---------- Information
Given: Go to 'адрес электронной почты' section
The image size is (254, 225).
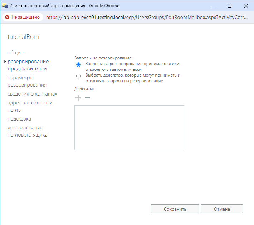Looking at the screenshot, I should pyautogui.click(x=30, y=106).
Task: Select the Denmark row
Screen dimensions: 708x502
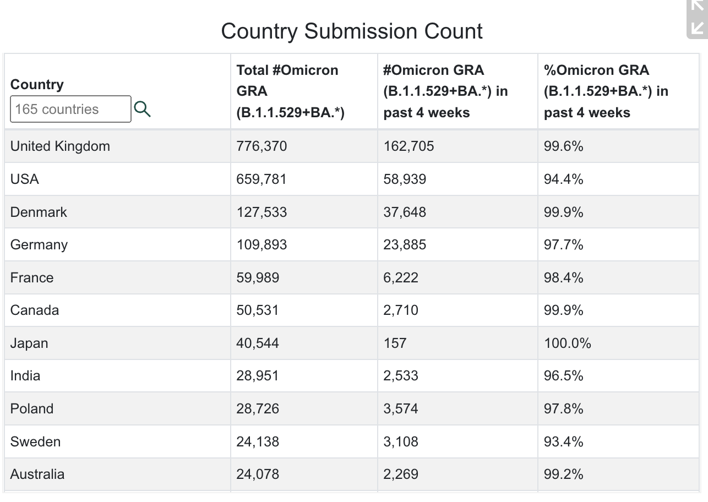Action: [x=39, y=212]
--------------------
Would you copy all the material exactly, dropping the pictures?

Given: Go to 'адрес электронной почты' section
The image size is (254, 225).
Looking at the screenshot, I should pyautogui.click(x=30, y=106).
Task: Select the Denmark row
Screen dimensions: 708x502
Action: [x=39, y=212]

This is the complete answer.